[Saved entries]
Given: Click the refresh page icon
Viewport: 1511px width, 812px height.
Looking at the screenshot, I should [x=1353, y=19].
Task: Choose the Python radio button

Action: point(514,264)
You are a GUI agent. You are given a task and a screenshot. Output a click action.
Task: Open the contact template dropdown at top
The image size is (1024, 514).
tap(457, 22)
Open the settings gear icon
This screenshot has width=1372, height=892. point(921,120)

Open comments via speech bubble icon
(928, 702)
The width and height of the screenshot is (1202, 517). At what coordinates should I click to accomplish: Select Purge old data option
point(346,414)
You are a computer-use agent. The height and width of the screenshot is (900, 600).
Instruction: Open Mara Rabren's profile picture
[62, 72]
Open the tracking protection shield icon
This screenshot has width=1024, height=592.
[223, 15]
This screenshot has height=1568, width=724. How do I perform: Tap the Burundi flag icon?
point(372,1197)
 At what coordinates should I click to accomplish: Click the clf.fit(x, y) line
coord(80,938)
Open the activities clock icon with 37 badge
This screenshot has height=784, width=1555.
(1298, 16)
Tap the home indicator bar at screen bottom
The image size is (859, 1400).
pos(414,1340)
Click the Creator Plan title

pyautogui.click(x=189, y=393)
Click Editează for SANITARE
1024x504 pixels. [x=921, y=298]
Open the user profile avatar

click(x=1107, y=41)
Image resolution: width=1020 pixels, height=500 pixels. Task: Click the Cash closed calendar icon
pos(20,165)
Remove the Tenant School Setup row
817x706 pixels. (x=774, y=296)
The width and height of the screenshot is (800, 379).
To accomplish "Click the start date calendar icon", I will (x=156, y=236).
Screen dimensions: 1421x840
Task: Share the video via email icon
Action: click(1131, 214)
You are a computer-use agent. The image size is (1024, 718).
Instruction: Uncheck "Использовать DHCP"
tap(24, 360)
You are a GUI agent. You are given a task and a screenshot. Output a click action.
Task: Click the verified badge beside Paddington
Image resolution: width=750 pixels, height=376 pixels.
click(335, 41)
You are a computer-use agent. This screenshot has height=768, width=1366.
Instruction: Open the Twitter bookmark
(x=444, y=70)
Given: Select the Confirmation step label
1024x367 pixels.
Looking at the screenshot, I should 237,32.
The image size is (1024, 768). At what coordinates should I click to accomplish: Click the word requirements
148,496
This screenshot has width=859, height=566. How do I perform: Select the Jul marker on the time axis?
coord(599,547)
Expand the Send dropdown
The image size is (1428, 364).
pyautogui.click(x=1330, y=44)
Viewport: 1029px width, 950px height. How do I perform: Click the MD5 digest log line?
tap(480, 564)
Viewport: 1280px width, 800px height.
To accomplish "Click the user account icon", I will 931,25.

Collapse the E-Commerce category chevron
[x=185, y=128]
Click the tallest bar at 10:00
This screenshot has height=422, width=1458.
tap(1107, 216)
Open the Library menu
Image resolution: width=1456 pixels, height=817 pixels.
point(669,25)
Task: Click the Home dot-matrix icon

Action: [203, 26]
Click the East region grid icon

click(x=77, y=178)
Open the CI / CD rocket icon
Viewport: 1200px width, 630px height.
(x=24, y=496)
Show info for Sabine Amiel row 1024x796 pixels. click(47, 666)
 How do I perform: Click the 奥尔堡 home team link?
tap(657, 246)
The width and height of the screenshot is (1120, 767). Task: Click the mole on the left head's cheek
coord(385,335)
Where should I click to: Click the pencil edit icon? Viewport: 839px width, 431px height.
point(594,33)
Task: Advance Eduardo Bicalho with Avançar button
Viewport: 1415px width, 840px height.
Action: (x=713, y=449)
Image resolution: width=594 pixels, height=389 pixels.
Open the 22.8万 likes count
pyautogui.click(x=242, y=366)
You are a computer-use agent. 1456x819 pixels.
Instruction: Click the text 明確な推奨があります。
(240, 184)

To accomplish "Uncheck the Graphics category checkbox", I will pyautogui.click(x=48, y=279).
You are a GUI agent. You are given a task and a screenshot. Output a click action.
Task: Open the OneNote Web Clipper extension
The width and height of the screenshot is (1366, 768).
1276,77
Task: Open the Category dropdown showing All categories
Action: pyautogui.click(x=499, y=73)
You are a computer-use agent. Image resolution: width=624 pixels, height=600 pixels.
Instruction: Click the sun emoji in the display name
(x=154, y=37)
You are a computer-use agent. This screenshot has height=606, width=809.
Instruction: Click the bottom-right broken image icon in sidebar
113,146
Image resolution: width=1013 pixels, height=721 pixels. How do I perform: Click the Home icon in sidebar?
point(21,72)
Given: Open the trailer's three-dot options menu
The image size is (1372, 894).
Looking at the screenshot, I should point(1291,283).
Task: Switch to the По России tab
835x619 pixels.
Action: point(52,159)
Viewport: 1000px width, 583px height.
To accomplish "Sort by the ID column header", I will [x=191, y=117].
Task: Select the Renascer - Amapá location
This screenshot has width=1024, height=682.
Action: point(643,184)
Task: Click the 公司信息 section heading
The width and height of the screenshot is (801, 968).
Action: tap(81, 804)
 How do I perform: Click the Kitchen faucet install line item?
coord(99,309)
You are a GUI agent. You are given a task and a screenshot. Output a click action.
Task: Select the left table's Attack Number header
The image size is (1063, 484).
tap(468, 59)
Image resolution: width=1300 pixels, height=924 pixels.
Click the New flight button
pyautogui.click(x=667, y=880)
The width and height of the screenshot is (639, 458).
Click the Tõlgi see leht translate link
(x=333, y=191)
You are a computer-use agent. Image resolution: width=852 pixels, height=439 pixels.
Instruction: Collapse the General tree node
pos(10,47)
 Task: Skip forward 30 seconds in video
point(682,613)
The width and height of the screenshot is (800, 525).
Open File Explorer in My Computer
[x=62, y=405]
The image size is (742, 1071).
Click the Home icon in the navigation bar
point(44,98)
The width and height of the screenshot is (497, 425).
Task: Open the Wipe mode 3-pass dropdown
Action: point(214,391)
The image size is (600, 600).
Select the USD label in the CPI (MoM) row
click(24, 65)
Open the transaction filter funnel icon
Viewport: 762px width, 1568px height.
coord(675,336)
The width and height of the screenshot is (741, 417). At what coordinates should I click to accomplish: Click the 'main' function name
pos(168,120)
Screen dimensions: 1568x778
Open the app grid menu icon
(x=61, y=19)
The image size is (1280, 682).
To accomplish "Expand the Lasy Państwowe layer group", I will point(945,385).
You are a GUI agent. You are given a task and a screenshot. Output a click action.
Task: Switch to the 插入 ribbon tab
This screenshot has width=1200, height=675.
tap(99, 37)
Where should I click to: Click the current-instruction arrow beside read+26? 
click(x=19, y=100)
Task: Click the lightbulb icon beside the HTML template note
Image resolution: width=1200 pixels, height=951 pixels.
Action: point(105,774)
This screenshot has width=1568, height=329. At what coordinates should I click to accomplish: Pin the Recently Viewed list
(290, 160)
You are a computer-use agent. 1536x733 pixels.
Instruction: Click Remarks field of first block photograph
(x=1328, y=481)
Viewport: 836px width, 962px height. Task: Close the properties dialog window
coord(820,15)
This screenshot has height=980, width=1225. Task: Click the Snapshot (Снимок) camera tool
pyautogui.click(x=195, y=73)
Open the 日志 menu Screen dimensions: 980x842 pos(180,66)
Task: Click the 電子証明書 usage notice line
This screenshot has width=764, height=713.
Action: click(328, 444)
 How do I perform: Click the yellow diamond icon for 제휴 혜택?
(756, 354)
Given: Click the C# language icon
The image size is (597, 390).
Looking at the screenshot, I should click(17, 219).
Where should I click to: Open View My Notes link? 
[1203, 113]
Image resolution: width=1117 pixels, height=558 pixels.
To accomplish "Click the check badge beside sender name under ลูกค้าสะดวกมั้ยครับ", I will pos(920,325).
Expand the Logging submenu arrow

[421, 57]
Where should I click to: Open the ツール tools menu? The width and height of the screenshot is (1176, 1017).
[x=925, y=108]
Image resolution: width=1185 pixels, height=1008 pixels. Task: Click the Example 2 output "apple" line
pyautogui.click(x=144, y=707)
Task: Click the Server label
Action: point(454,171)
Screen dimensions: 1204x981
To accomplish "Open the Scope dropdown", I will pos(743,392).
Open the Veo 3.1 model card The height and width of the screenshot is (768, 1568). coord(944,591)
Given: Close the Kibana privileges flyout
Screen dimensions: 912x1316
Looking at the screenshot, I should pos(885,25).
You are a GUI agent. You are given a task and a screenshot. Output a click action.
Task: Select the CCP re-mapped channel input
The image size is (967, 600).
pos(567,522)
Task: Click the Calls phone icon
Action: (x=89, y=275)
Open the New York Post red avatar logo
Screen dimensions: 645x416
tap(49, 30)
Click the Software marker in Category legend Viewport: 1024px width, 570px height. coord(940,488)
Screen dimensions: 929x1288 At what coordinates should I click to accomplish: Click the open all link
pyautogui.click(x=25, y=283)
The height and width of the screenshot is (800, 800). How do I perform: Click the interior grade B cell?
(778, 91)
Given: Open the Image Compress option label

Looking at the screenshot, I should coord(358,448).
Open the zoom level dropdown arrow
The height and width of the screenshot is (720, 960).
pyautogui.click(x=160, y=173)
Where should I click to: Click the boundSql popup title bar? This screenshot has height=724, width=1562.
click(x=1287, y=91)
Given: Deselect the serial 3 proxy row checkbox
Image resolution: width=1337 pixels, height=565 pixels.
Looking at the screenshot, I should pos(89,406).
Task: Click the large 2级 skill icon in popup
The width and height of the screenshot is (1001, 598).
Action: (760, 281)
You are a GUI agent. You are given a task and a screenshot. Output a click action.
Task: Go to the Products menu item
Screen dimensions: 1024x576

_WHAT YOU ARE ASKED TO DO_
From the records above, repeat exactly the lines from the one with "835x619 pixels." through the one with "Task: Click the lightbulb", both included.

_RESPONSE TO THIS TASK_
835x619 pixels.
Action: point(52,159)
Viewport: 1000px width, 583px height.
To accomplish "Sort by the ID column header", I will [x=191, y=117].
Task: Select the Renascer - Amapá location
This screenshot has width=1024, height=682.
Action: point(643,184)
Task: Click the 公司信息 section heading
The width and height of the screenshot is (801, 968).
Action: tap(81, 804)
 How do I perform: Click the Kitchen faucet install line item?
coord(99,309)
You are a GUI agent. You are given a task and a screenshot. Output a click action.
Task: Select the left table's Attack Number header
The image size is (1063, 484).
tap(468, 59)
Image resolution: width=1300 pixels, height=924 pixels.
Click the New flight button
pyautogui.click(x=667, y=880)
The width and height of the screenshot is (639, 458).
Click the Tõlgi see leht translate link
(x=333, y=191)
You are a computer-use agent. Image resolution: width=852 pixels, height=439 pixels.
Instruction: Collapse the General tree node
pos(10,47)
 Task: Skip forward 30 seconds in video
point(682,613)
The width and height of the screenshot is (800, 525).
Open File Explorer in My Computer
[x=62, y=405]
The image size is (742, 1071).
Click the Home icon in the navigation bar
point(44,98)
The width and height of the screenshot is (497, 425).
Task: Open the Wipe mode 3-pass dropdown
Action: point(214,391)
The image size is (600, 600).
Select the USD label in the CPI (MoM) row
click(24, 65)
Open the transaction filter funnel icon
Viewport: 762px width, 1568px height.
coord(675,336)
The width and height of the screenshot is (741, 417). At what coordinates should I click to accomplish: Click the 'main' function name
pos(168,120)
Screen dimensions: 1568x778
Open the app grid menu icon
(x=61, y=19)
The image size is (1280, 682).
To accomplish "Expand the Lasy Państwowe layer group", I will point(945,385).
You are a GUI agent. You are given a task and a screenshot. Output a click action.
Task: Switch to the 插入 ribbon tab
This screenshot has width=1200, height=675.
tap(99, 37)
Where should I click to: Click the current-instruction arrow beside read+26? 
click(x=19, y=100)
Task: Click the lightbulb icon beside the HTML template note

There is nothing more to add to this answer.